Gözlerimi kaldırıp camı tıklatan kişiye baktım. Ahşap renkli, kapıyı açmam için sabırsızlanan bir çift gözle karşı karşıya kaldım.Bir o eksikti zaten.Geldi ya tam olduk.Hemen peşimden evden çıkmış olmalıydı yoksa bana yetişmesi imkansızdı.Mükemmel.

"Suada,açar mısın?"

Camın ardından boğuk sesini duydum.Hayret !Bu kadar nazik olabiliyor muydu ya bu adam?

"Sadece konuşmak istiyorum."

Kısa bir bakışma geçti aramızda hiç de pişman bir hali yoktu. Gözyaşlarım gözümde kurulmuştu. Kahretsin, kesin onun için ağladığımı sanacaktı.Gözlerimi yolla buluşturdum.Muhtemelen arabasını arkama park etmişti.

"Aç şu kapıyı,lütfen."

Odamdaki emir kipleriyle konuşan öfkeli adamla alakası olmayan bu adama bir şey diyemeyip,kapımın kilidini açtım.Arabadan çıkınca "Teşekkür ederim." diye fısıldadı ama cevap vermedim.

"Ben seninle evlenmem."

Bir çırpıda bunu söylediğimde bile sakinliğini korumaya devam etti.Uzun bir sessizliğin ardından konuşması gerektiğini fark ederek,"Biliyorum." dedi.

"Ama izin verebilirsin..Yani,"

Eliyle beni gösterdi.

"Birbirimizi tanımamıza izin verebilirsin."

Bunu inkâr edercesine kafamı sağa sola salladım.

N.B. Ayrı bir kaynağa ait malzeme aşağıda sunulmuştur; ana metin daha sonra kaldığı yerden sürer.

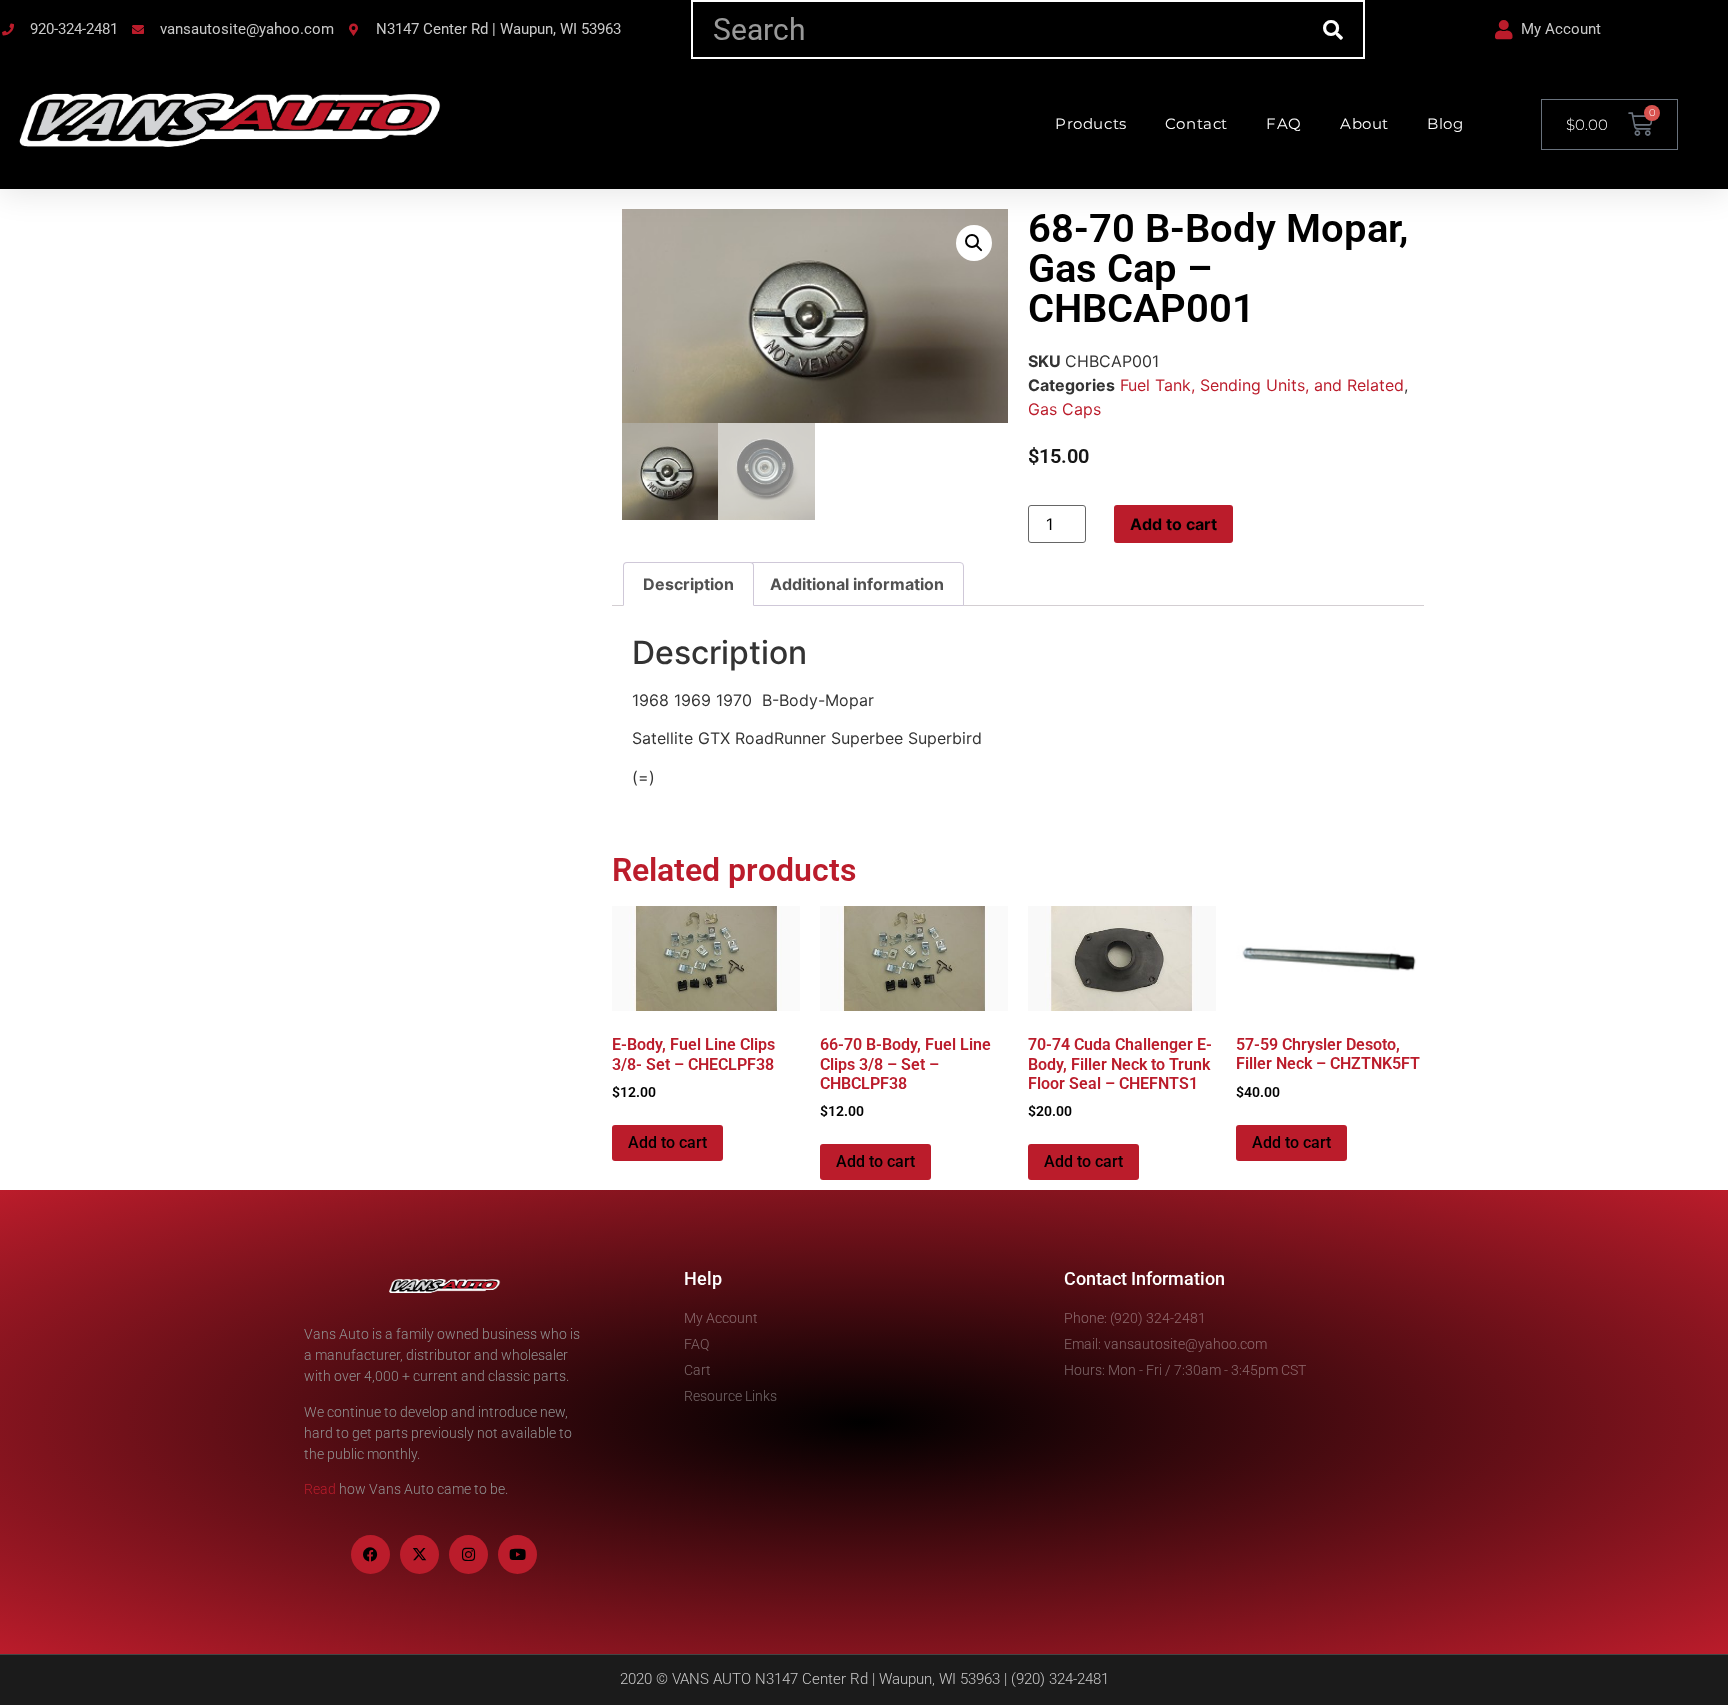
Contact (1196, 123)
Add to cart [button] (667, 1142)
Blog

"Sahilde seni o kızla gördüm.Ailen istediği için benimle evlenmek zorunda değilsin."

Bana doğru bir adım atmış,elime doğru elini uzatmıştı ki geri çekildim birden.

"Bunun onlarla bir ilgisi yok."

Gözlerine bir saniyeden daha fazla bakmıyordum.Bakmak istediğim de söylenemezdi.Erkeklerle göz teması kuramazdım,fazlaca kuramıyordum da.Ama sesinden gizlediği bir şeyler olduğu belliydi.Sanki bana söyleyecek çok şeyi vardı ama kelimeleri birbirine değdirip,cümlelerini toparlayamıyordu.

"Kiminle ilgisi olup olmadığını bilmek istemiyorum.Seni kırmak da istemiyorum ama üzgünüm.Gerçekten özür dilerim,ben yapamam.Evlenmek şuan için planımda olan bir şey de değil zaten."

Arkaya doğru gitmiş,arabamın kapı kolunu kavramıştım.

"Peki seninle evlenmek,benim planımda olan bir şey ise?"

Dedikleri beynimin içinde uğuldamaya başladığında,tuhaf gülümsemesinden gözlerimi geri çekip arabama bindim.Ve hiçbir şey demeden hızlanan nabzımla eve sürmeye başladım.Bu adamla evlenmek gibi bir hataya düşemezdim.Babamın,Burak'ın şu kısa zamanda gördüğüm tüm kötü yönlerini nasıl görmediğini düşündükçe,kendimi kafayı sıyırmış kaçığın teki gibi hissediyordum belki ama bu işin içinde bir iş olduğundan artık emindim.